Au risque d'étonner certains, je ne connais pas Arthur. C'est ainsi. Entendons-nous bien: le nom d'Arthur ne m'est pas totalement inconnu, j'ai même glané sans le vouloir, année après année, quelques informations le concernant. Célèbre, on le voit beaucoup à la télévision, on l'entend à la radio, il a fait du théâtre, et, parfois il est l'objet de railleries féroces. Sa personne constitue une référence incontournable pour qui puise son inspiration dans l'audiovisuel et ses animateurs. Je sais aussi qu'il est humoriste, mais il doit se situer hors du champ d'humour médiatique qui me séduit, de Desproges à Didier Porte, sinon j'aurais probablement découvert son talent. Je sais encore qu'il a soutenu la candidature de Nicolas Sarkozy à la présidentielle, une tare qui pourrait expliquer mon absence de curiosité à son égard. Enfin, je sais qu'il est juif.

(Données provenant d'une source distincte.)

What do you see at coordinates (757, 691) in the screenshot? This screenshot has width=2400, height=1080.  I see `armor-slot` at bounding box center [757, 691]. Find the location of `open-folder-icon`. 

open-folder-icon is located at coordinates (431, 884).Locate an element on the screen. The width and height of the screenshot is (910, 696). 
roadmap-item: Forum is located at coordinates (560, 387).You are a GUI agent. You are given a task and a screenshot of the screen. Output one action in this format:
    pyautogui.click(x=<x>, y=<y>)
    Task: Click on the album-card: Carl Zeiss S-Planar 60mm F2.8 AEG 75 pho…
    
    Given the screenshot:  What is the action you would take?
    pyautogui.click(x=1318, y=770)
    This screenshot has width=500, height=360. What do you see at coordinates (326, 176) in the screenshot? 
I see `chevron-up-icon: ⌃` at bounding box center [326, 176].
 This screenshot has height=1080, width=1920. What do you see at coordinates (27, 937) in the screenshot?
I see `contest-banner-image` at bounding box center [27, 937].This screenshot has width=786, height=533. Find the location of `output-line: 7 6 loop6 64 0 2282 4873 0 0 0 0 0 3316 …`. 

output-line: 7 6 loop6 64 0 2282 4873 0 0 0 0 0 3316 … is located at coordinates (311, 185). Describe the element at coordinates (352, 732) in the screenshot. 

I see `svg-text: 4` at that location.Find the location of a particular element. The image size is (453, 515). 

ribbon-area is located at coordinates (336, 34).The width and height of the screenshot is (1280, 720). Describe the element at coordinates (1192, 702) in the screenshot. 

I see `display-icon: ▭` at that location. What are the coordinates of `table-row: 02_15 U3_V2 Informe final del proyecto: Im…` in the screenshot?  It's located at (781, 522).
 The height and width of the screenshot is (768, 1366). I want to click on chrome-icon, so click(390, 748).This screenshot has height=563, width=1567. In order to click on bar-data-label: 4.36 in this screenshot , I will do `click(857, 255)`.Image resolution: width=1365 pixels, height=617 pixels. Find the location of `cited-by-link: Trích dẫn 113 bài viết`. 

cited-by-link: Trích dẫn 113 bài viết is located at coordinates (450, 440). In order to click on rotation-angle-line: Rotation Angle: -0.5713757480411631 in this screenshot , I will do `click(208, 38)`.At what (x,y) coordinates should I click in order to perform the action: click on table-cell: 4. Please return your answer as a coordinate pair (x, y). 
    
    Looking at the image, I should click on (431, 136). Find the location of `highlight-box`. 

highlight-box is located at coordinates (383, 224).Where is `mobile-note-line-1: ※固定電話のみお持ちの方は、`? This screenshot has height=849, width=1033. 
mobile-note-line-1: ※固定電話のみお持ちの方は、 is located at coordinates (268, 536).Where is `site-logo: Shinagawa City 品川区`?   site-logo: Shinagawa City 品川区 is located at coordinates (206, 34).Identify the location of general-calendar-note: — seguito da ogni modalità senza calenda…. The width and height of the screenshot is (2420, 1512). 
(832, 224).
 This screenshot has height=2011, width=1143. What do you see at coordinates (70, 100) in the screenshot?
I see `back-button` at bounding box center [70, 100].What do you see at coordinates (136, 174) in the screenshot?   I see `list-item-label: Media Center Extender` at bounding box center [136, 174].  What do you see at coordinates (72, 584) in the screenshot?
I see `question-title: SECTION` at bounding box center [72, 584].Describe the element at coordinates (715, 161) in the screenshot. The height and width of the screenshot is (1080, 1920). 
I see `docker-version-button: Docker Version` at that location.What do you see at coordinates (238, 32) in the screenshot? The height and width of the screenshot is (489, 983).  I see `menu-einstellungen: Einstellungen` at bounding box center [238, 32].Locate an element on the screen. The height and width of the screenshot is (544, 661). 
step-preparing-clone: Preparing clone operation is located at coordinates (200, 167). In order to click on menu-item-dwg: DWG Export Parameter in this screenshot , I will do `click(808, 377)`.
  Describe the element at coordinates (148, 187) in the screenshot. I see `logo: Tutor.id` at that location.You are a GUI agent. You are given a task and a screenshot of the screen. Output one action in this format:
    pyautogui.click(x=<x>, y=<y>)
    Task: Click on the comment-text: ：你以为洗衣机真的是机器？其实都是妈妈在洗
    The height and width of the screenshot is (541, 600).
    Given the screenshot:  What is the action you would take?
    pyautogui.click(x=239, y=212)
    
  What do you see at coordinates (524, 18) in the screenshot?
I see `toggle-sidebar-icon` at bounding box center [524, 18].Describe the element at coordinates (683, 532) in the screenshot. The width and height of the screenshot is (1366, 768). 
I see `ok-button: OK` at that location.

Je l'ai appris voici pas mal de temps, un Dimanche où je me trouvais à l'épicerie du village. Une cliente âgée attendait son tour de passer à la caisse, lisant à mi-voix les titres d'un journal. Brusquement, elle s'exclama en ricanant:
«encore un juif!». Choqué, je la pris à parti, sans égard pour ses cheveux blancs. Elle me regarda d'un air ébahi, se défendit: «
Je disais pas ça par méchanceté, c'est parce que, Arthur, il est riche!» Je n'ai pas cherché à savoir quelle épithète la dame tenait pour véridique, s'agissant d'Arthur, entre riche et juif, ou s'il fallait simplement comprendre que tous les riches prénommés Arthur sont juifs, ou que les riches juifs sont tous des arthurs.
Cela fait donc tout de même un peu plus que rien, ce que je sais d'Arthur. Il n'en a rien à cirer, mais le hasard m'ayant fait son défenseur circonstanciel, j'ai depuis lors balayé un peu moins vite les potins de presse qu'il m'arrivait de trouver à son sujet dans les journaux. C'est ainsi que j'ai lu son
plaidoyer publié dans Le Monde de Dimanche. Hier soir seulement, parce que je ne me précipite pas sur les écrits d'animateurs de télé en général, et sarkozystes en particulier.
Dans cet article, l'animateur réfute avec véhémence les accusations portées contre lui, comme celle de financer
«de manière très active l'armée israélienne»,
«avec son fric»… Il clame son incompréhension et sa douleur devant les manifestations haineuses qui accompagnent depuis quelque temps sa tournée de spectacles. Selon lui, la haine qui le vise est née d'une interview de Dieudonné, en 2004, dans laquelle celui-ci lançait les calomnies reprises aujourd'hui —lesquelles lui valurent du reste une condamnation pour diffamation.
J'ai trouvé dans ce plaidoyer un accent de sincérité qui m'a convaincu sans laisser l'ombre d'un doute. Ironie des choses, je me retrouve aujourd'hui, comme à l'épicerie, à défendre un point de vue différent de celui que j'adoptais en soutenant
Siné dans le conflit avec Charlie-Hebdo. En apparence seulement, car si ses détracteurs reprochaient à Siné d'assimiler juif et argent, et partant d'être antisémite, ils faisaient dire à sa chronique maladroite ce qu'elle ne disait pas, et faisaient bon marché d'une vie de prises de positions généreuses. Le
vieux cabot mord peut-être tous azimuts, mais il n'est pas de ceux qu'on mettrait à garder des enclos barbelés.
Quant à Dieudonné, ma culture télévisuelle étant ce qu'elle est, proche de zéro, je ne connais de lui que ses relations contre-nature avec l'extrême droite. Cela me suffit pour être effaré que le poison d'un tel type puisse encore agir sur la société.
Si j'en crois les propos d'Arthur, le Net a beaucoup contribué à le répandre. Quelle fichue manie ont donc les utilisateurs d'internet de si mal vérifier les rumeurs qu'ils contribuent à propager. Par honnêteté, il nous faut douter et faire l'apprentissage du recoupement, tels que le pratiquent les vrais journalistes —ou devraient le pratiquer… C'est pour cela aussi, outre mon vieil attachement à lutter contre le racisme et l'antisémitisme, que je fais ce billet, un peu à l'écart de mes sympathies politiques naturelles.